Il est bien sûr tout à fait possible de manger des œufs si on est enceinte ! Sources de vitamine A, indispensable pour la croissance du fœtus, et de vitamine D, qui renforce son ossification, les œufs apportent aussi des protéines, du fer et de l'énergie. Il n'y a pas vraiment de pains à privilégier au cours de la grossesse. Tous sont bons car ils apportent les glucides nécessaires aux futures mamans, leur évitant ainsi les "petites baisses de régime". Même si vous en raffolez, oubliez le temps de la grossesse vos envies de sushis car le poisson cru est à proscrire. Il peut, en effet, être à l'origine de la listériose. Vous pouvez limiter les risques de listériose en évitant de consommer les produits de charcuterie, fromages, poissons fumés, coquillages crus, surimi, tarama… Car ces aliments (aussi bons soient-ils !) peuvent abriter la listéria, une bactérie dangereuse pour le fœtus. Café comme thé contiennent tous les deux un excitant (caféine et théine) dont bébé se passerait bien… C'est pourquoi il est conseillé de ne pas boire plus d'une à deux tasses par jour tout au long de la grossesse. Et ce, d'autant plus que la consommation de thé diminue votre absorption en fer. Et si vous essayiez la chicorée ou le thé sans théine ? Durant cette période, vous avez besoin de réserves dans lesquelles bébé va aller se nourrir et il est donc nécessaire de prendre du poids. On estime qu'une femme mince peut prendre jusqu'à 18 kg (contrairement aux 12 recommandés en général).

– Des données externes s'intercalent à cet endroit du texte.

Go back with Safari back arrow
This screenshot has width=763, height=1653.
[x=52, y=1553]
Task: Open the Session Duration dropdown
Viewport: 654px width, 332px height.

Supplémentation : Nécessaire ou Pas ?
Une grossesse normale chez une femme ayant un état nutritionnel correct et une alimentation équilibrée ne justifie pas la prescription systématique de suppléments minéraux ou vitaminiques. Il n'y a pas de preuve sérieuse qu'une alimentation normale soit, dans nos pays, déficitaire en quoi que ce soit. La supplémentation, chez la femme enceinte, est donc affaire de cas individuels.
La seule exception est bien sûr la femme qui a d'importantes nausées et/ou vomissements lors du 1er trimestre. Dans certaines sous-populations à risques, il faut s'assurer que l'alimentation est belle et bien équilibrée. Ceci concerne l'apport énergétique et protéique, mais aussi l'apport en fer et en calcium.
L'apport de NaCl doit être normalisé (8 à 10 g/j), s'il ne l'est pas. Le régime hyposodé est plutôt considéré actuellement comme néfaste. Il existe une relation entre carence en acide folique et anomalie de la crête neurale (spina bifida). Chez les femmes prédisposées, la correction d'un déficit en acide folique, avant la conception et dans les trois premiers mois de la grossesse, diminue de moitié le risque.